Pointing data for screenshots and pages
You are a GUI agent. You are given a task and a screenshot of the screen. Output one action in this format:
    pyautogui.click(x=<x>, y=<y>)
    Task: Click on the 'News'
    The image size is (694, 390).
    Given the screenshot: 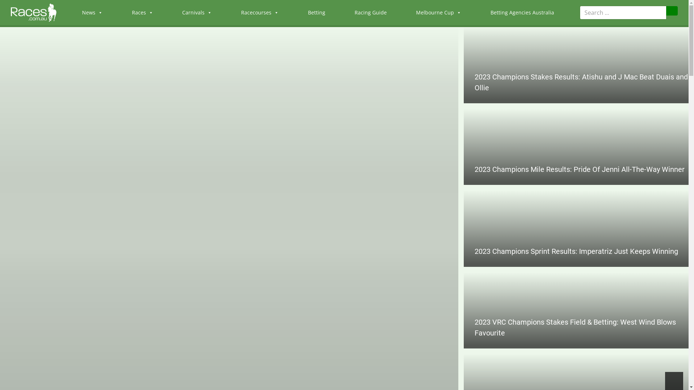 What is the action you would take?
    pyautogui.click(x=92, y=12)
    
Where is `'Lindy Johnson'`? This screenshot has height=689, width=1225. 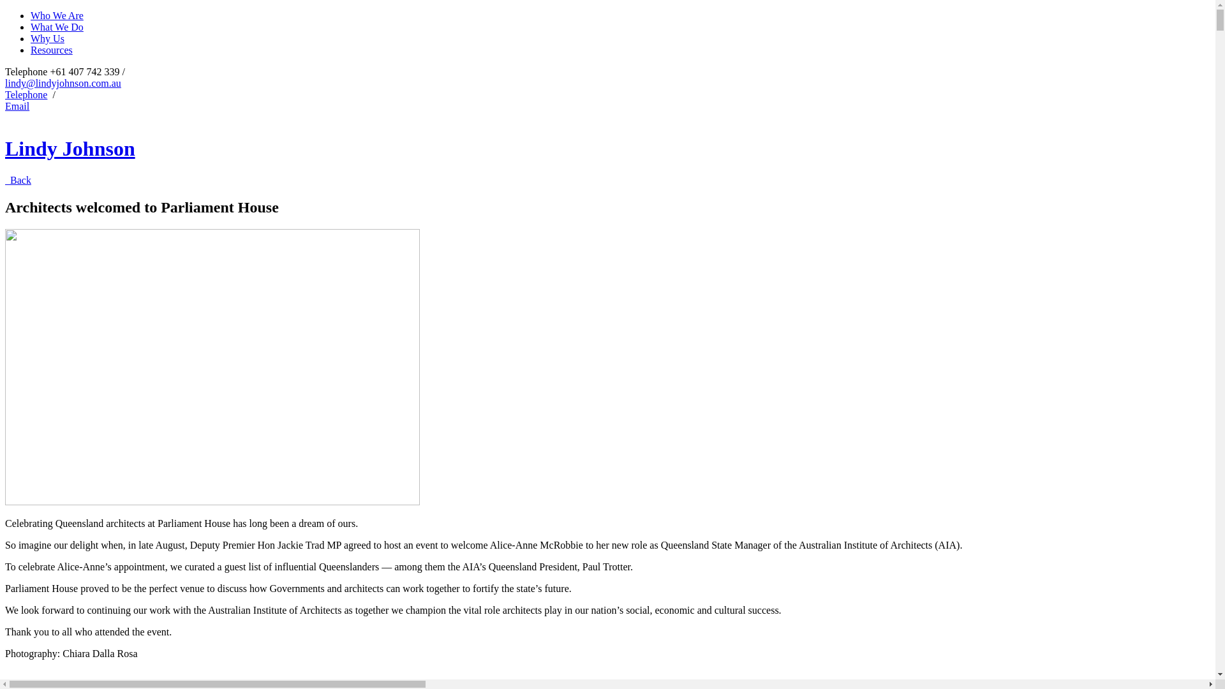
'Lindy Johnson' is located at coordinates (70, 147).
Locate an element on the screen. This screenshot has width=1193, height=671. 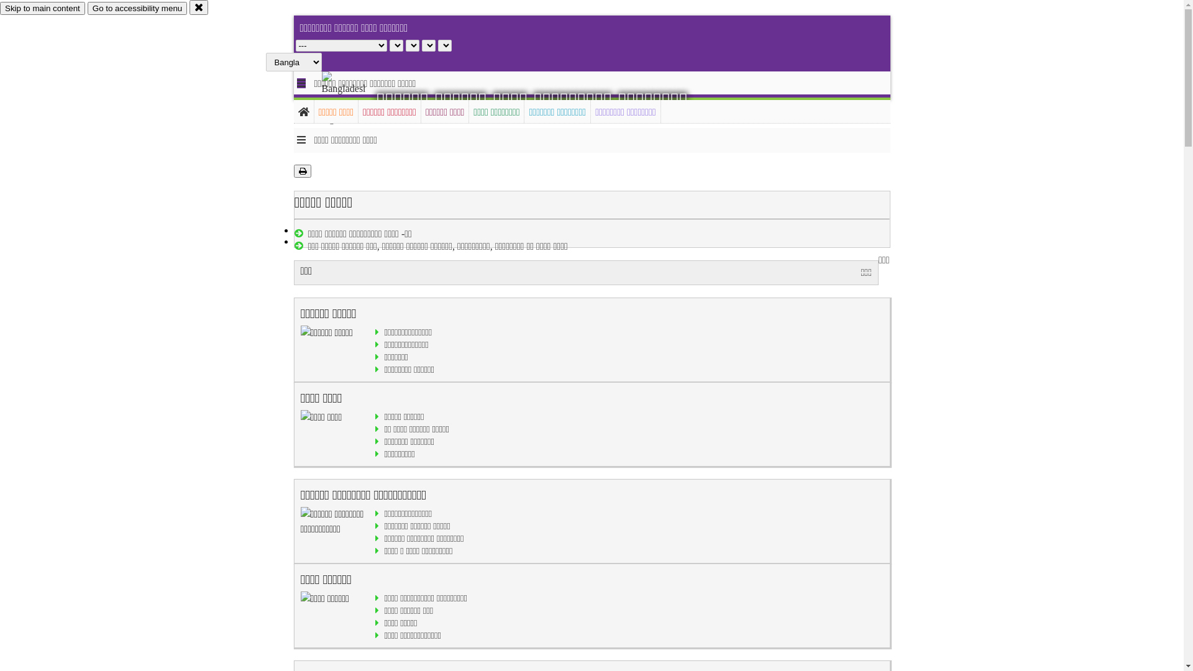
'Go to accessibility menu' is located at coordinates (137, 8).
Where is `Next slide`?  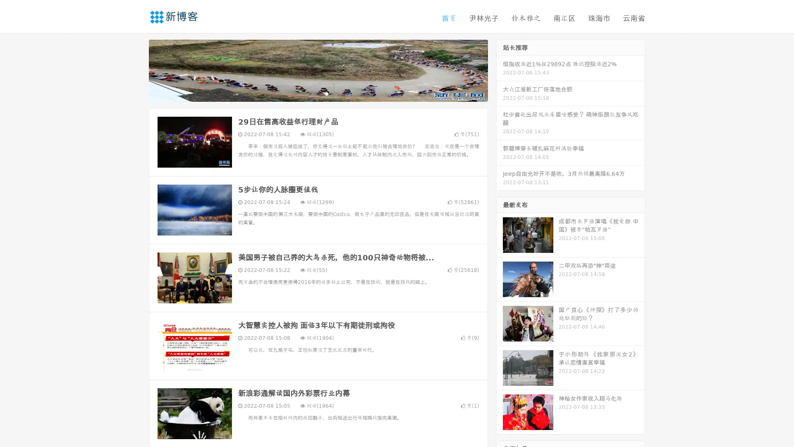
Next slide is located at coordinates (500, 69).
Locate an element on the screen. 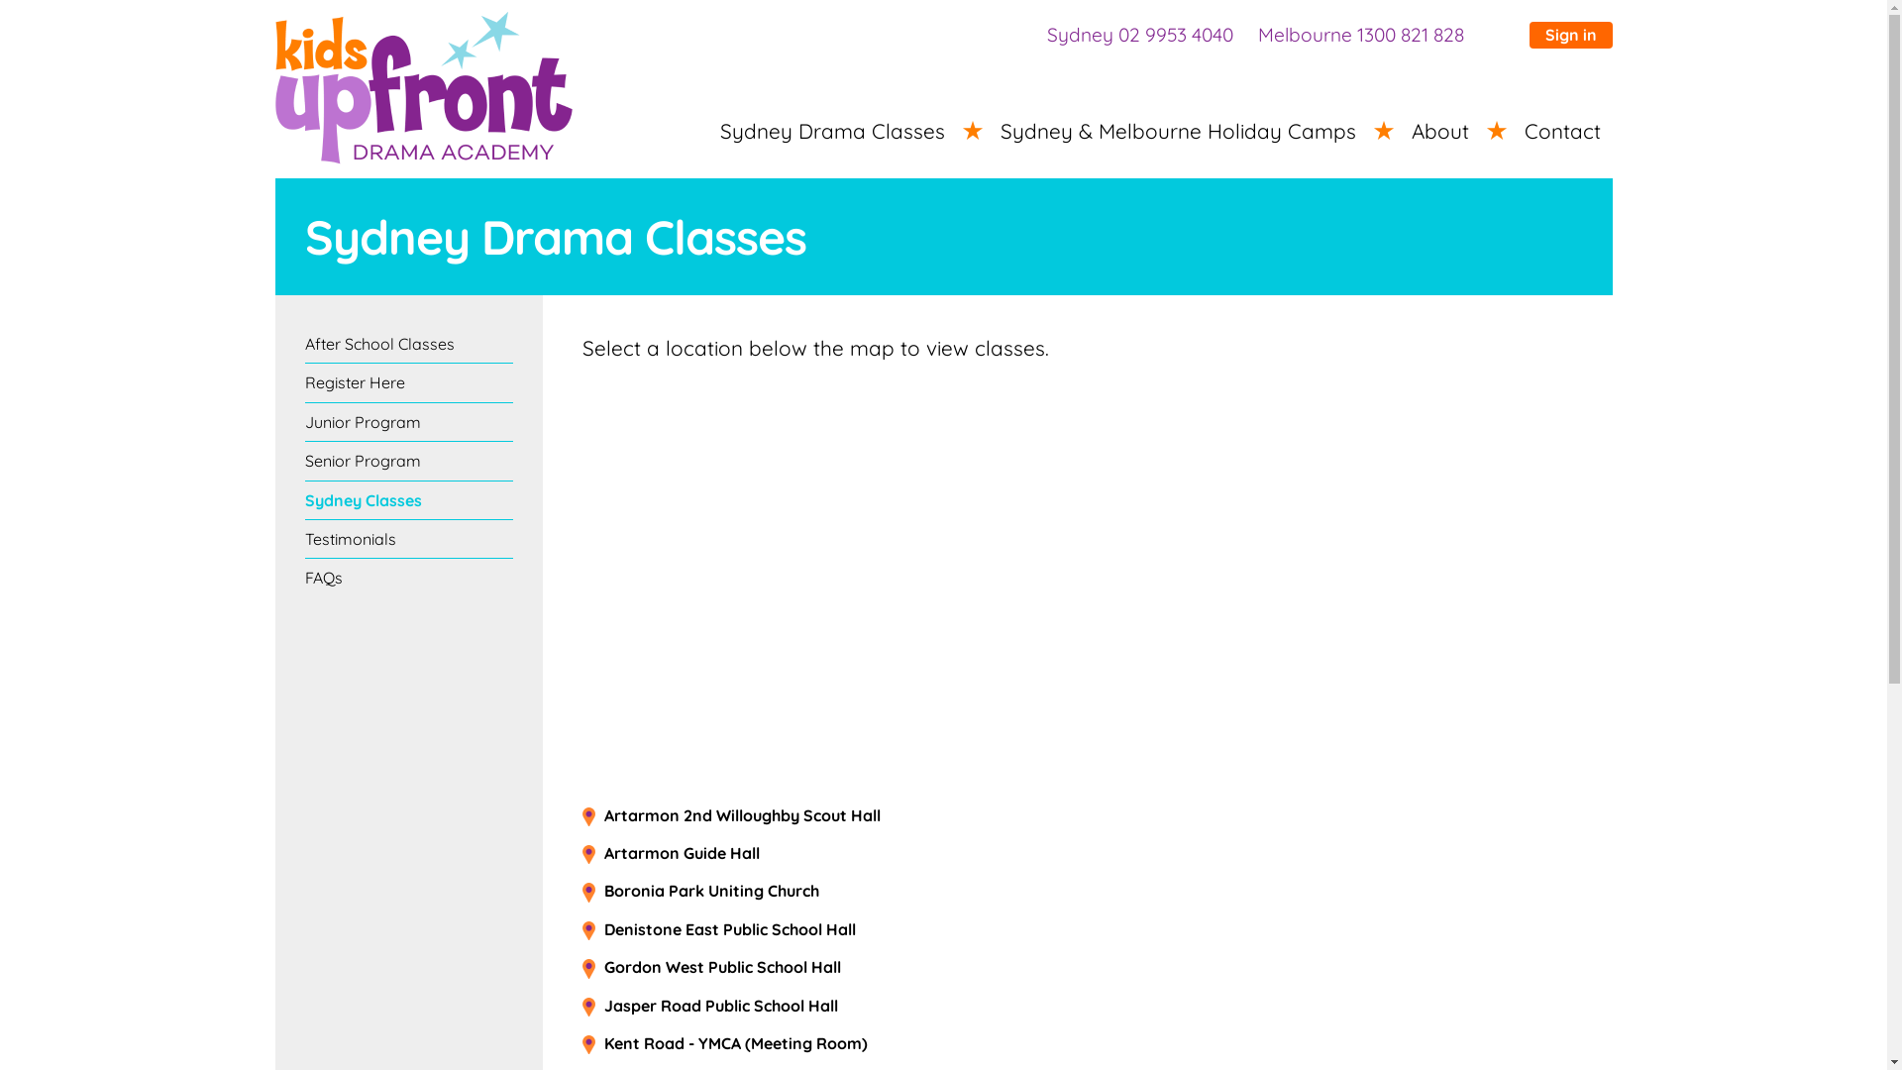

> _TASK STATEMENT_
Copy out everything from the line containing "has height=689, width=1225." down to the line containing "coordinates (137, 8).", keeping both of those lines. Leave the pictures out of your copy.

> _TASK RESPONSE_
Where is `'Lindy Johnson'`? This screenshot has height=689, width=1225. 
'Lindy Johnson' is located at coordinates (70, 147).
Locate an element on the screen. This screenshot has width=1193, height=671. 
'Go to accessibility menu' is located at coordinates (137, 8).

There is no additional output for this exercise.